Yüzde 100 güvenlik beklemeyin
Şirketler çalışanlarının verimliliğine ek olarak, kurumsal BT güvenlikleri konusunda da endişeli. E-Güven İş Geliştirme ve Pazarlama Müdürü Ayşegül Tüzün, sosyal medya yapılarının, doğru kullanılmadığı takdirde, şirketlerde bilişim güvenliğini risk altına alabildiğine dikkat çekerek, sosyal medyanın şirket çalışanları tarafından kullanımı konusunu tam bir bıçak sırtı olarak tanımladı. IBM Türk Güvenlik Ürünleri Kıdemli Satış Danışmanı Hakan Turgut da şu bilgileri verdi:
“Şirketlerin Facebook, Twitter gibi sosyal paylaşım sitelerinin kendileri için yaratabileceği pozitif katkıların yanı sıra negatif yansımalarının olacağını kabullenmeleri gerek. Dolayısıyla, sosyal paylaşım sitelerinin iş ortamından farkı kalmadığının bilinmesi ve şirket için hassas kabul edilen bilgilerin bu ortamlar için de geçerli olduğunun farkına varılması gerek. İnsanlar bu tür ortamların yüzde 100 güvenli olmadığının farkına varmalı.”
Önce çalışan tehditleri tanısın
ESET Türkiye Genel Müdür Yardımcısı Alev Akkoyunlu’ya göre, Firewall, Proxy gibi araçlarla engelleme işlemi doğru yapılandırıldığında önemli derecede etkili, ancak tek başına yeterli değil. Akkoyunlu, “Bunları doğru kullanmayı kolaylaştıracak politikalar, eğitimler ile şirket çalışanlarına kabul ettirilip, kurum kültürü haline getirilmesi çok daha etkili sonuçlar getir” dedi. Ayşegül Tüzün’e göre de eğer çalışanlar bilgi güvenliği konusunda bilgilendirilmediyse, şirket bilgisayarlarında güvenlik duvarı tarzı uygulamalarla sosyal medya kullanımını yasaklamak çözüm olmaz. Ponemon Institute araştırması da bilgi güvenliği konusunda bilinçlendirilmeyen çalışanların yapabilecekleri yanlışları ortaya koyuyor. Bu davranışlar; şirketin gizli bilgilerini USB belleğe kopyalamak, web tabanlı e-posta adresine işyerindeki bilgisayardan ulaşmak, taşınabilir veri depolama cihazını kaybetmek, şirket bilgisayarına kişisel program yüklemek, iş ile ilgili dokümanları e-postada ek olarak göndermek, bilgisayarın güvenlik ayarlarını devre dışı bırakmak ve çalışma arkadaşlarıyla şifre paylaşmak şeklinde sıralanıyor.
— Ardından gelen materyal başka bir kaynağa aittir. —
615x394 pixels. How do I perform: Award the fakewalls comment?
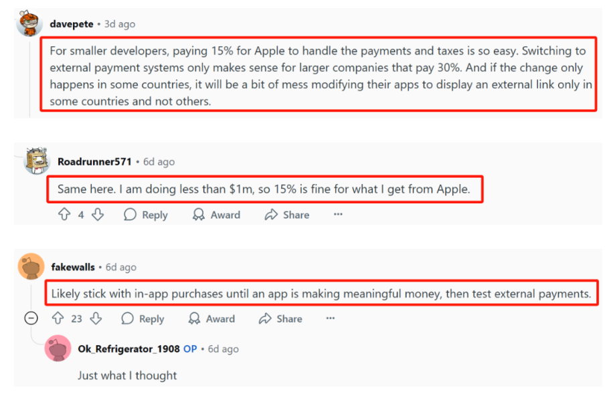[x=211, y=318]
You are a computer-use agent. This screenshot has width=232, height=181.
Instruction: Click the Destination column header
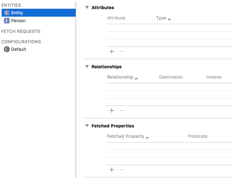(x=171, y=77)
Yasaklamaların doğru ve güvenilir metotlar olmadığına işaret eden Hakan Turgut’a göre, veri kaçaklarını önleme çözümleri ile kurumsal ortamlardan yapılan girişlerde bir ölçüde başarı sağlanabilir. Ayrıca, bu korumaya mobil cihazların da dahil edilmesi önemli. Turgut, ‘olmazsa olmaz’ koşulun çalışanları bilinçlendirme çalışmaları olacağına dikkat çekerken, Akkoyunlu da, şirketlerin yazılı, kesin hatları olan ve tüm kuruma duyurulmuş politikaya sahip olmasının önemine işaret etti. Bu politika çerçevesinde gerek kullanıcı cihazlarında, gerekse ağ geçidi tarafında çözümler, kuruma uyum sağlayıp kullanılarak konuya teknik çözüm sağlanabilir. Akkoyunlu, kurumun sosyal medya güvenlik ve erişim politikasını temel alan, sosyal medya riskleri konusunda kullanıcı farkındalığını arttıran eğitimlerin verilmesi gerektiğini belirtti. Ayşegül Tüzün de şu yorumu ekledi: “Şirketler, çalışanlarını sosyal medya kullanımının risklerinden haberdar ederken, şirket içinde veya müşterilerle güvenli bilgi paylaşımını ve verilerin güvenle saklanmasını sağlayan sistemlere yatırım yapmalı.”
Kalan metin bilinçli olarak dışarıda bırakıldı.